* [Set task]
Copy the entries word for word, from the line that contains "Task: Open the 0 tickets cart summary" through the line that contains "Viewport: 737px width, 729px", including both of those lines. Leave the pictures out of your answer.

* [Source data]
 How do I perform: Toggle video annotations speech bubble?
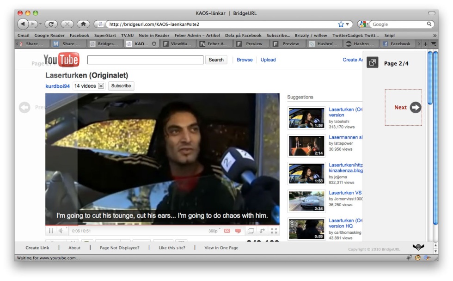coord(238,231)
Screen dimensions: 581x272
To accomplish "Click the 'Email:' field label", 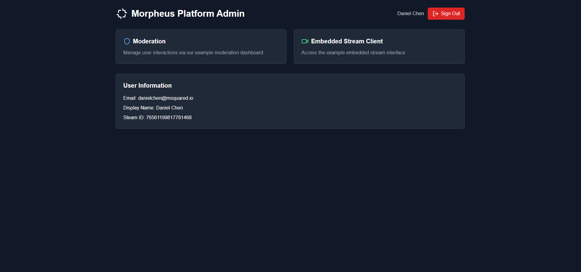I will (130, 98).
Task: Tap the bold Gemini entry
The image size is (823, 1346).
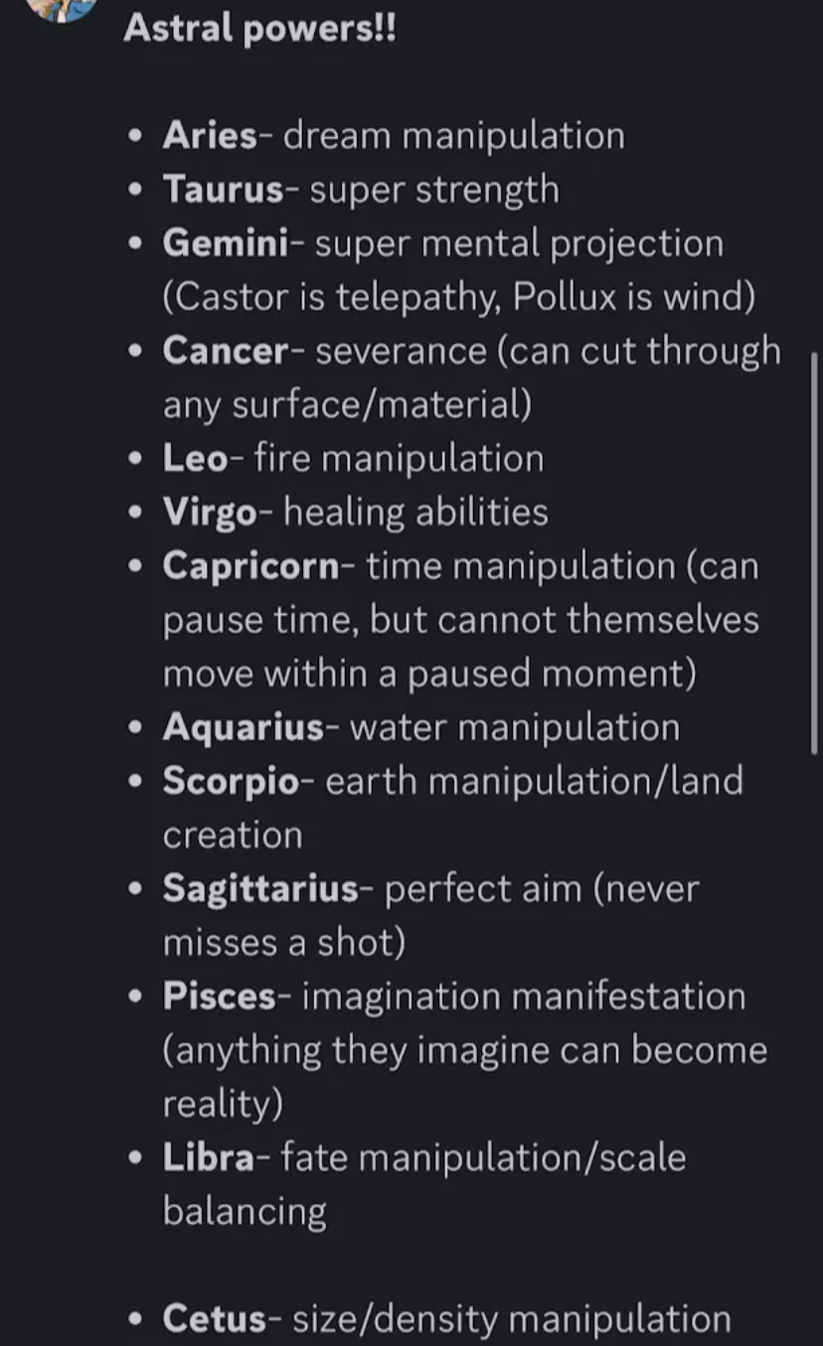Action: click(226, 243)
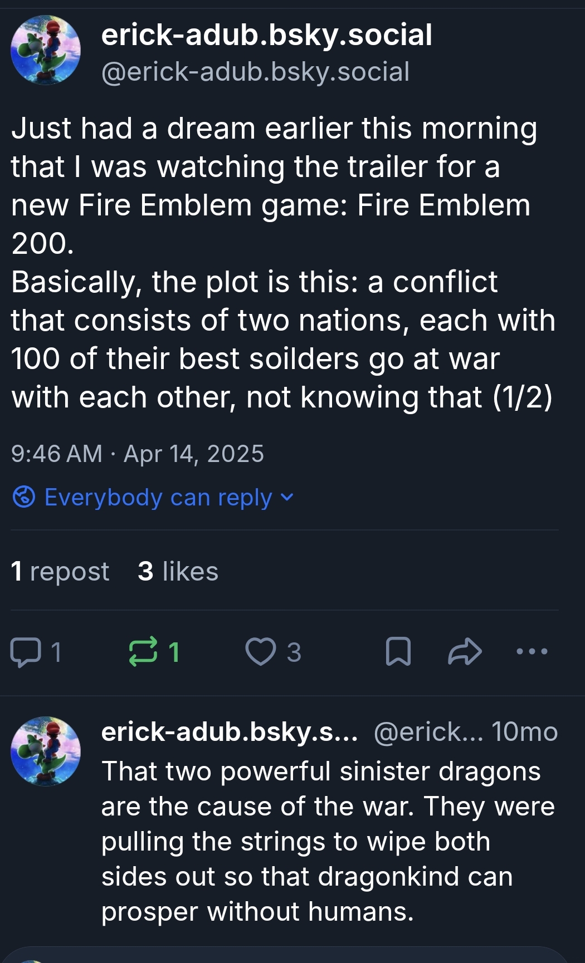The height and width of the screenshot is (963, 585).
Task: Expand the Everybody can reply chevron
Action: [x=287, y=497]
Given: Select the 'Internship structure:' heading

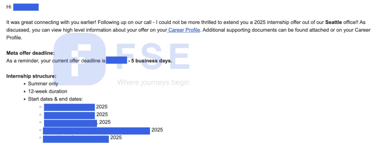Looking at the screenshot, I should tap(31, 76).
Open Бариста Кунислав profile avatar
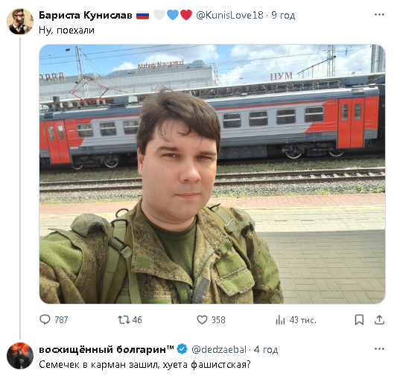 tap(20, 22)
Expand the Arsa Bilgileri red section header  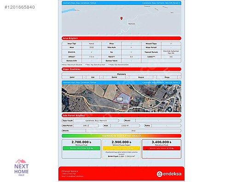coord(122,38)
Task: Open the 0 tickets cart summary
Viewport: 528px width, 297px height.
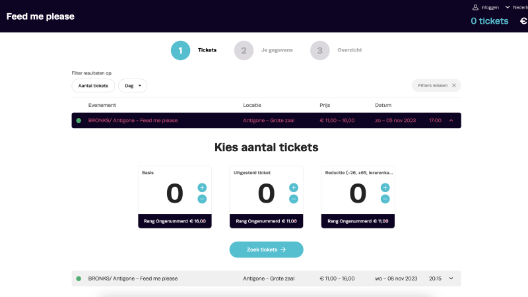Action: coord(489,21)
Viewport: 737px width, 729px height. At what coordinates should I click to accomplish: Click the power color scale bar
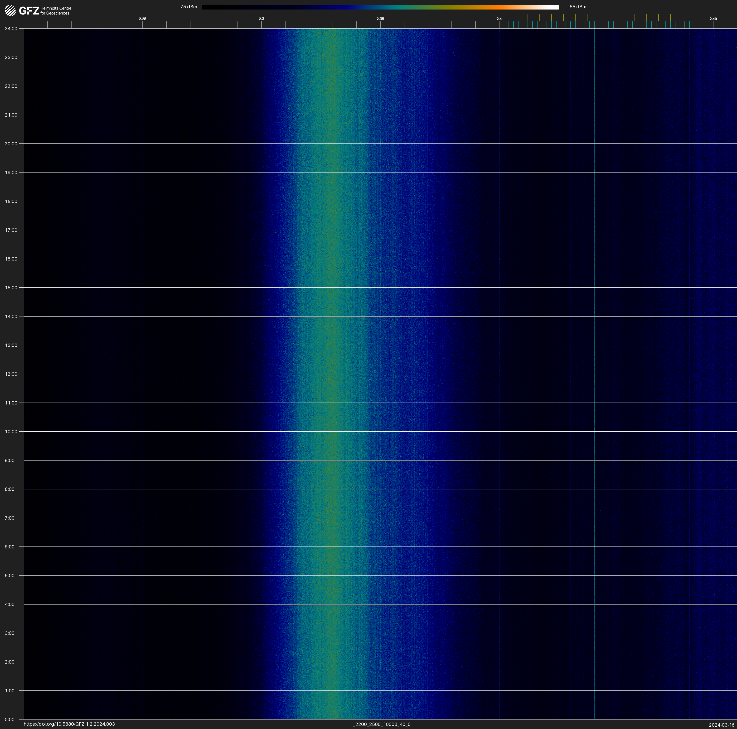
* * *
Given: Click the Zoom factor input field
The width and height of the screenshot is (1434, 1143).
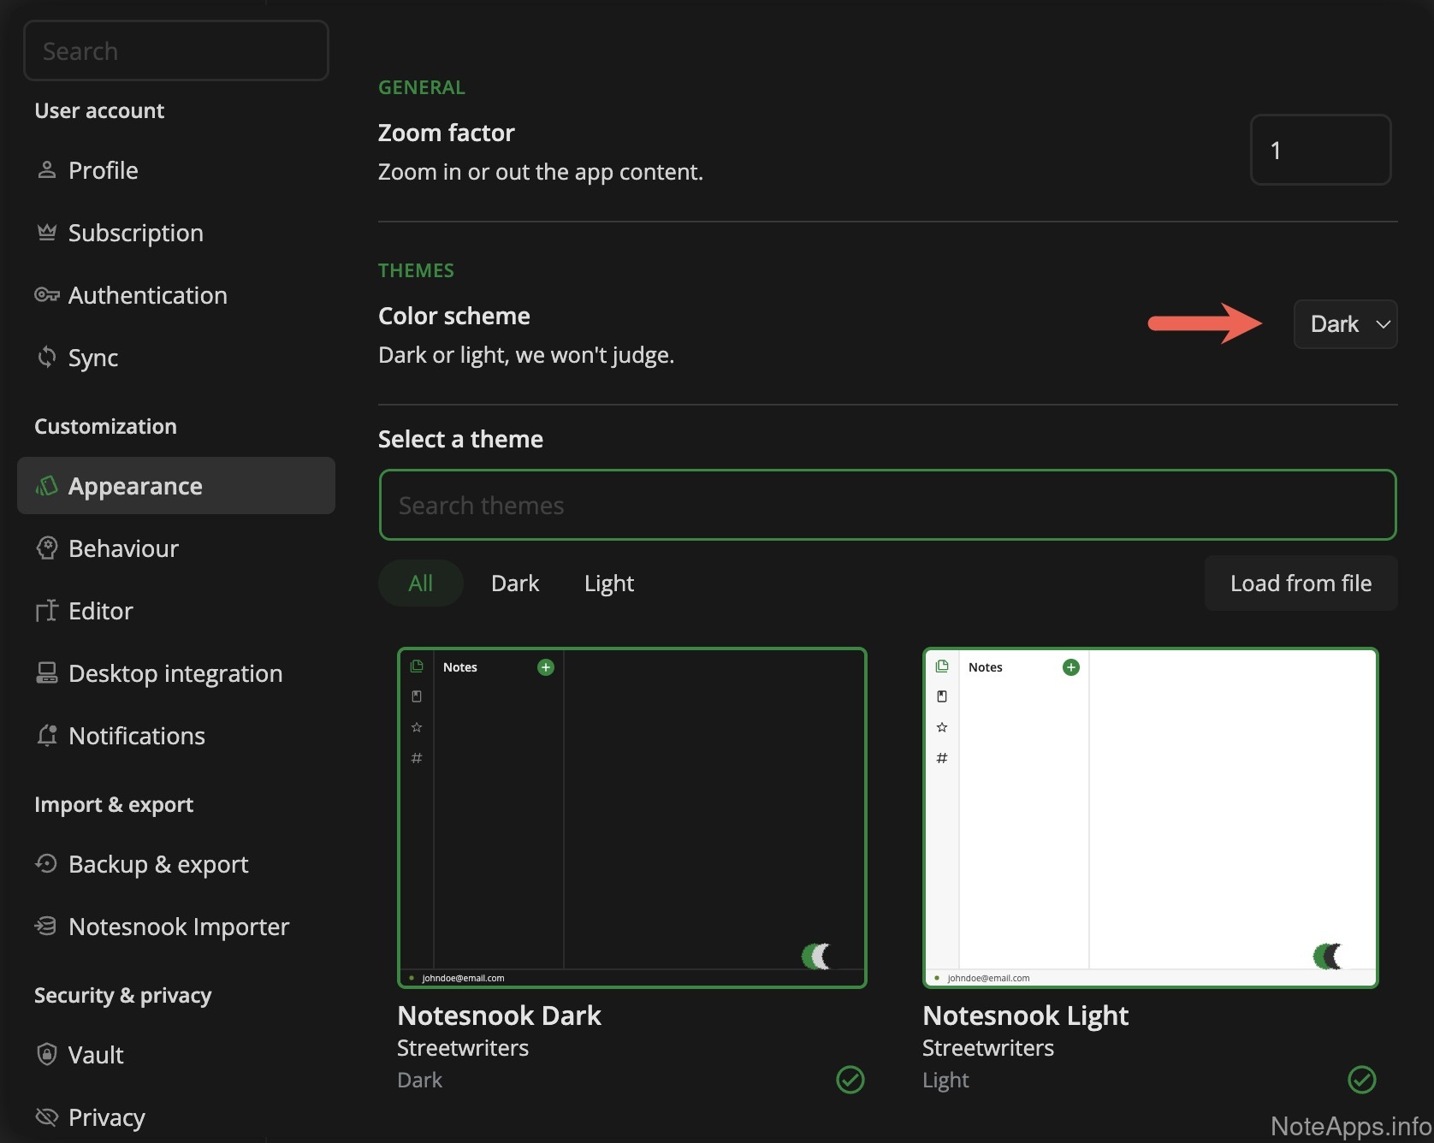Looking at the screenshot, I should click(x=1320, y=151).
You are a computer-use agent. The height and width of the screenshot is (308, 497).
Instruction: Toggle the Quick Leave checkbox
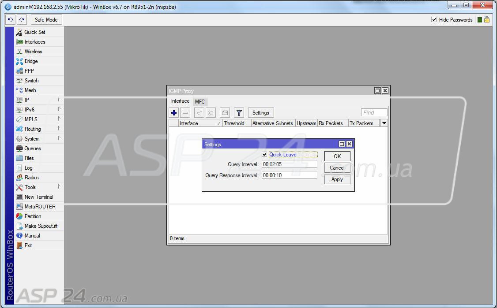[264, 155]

* [Response to the task]
Task: Open the 0 tickets cart summary
Viewport: 528px width, 297px height.
Action: coord(489,21)
Viewport: 737px width, 729px height. At what coordinates should I click to accomplish: Click the power color scale bar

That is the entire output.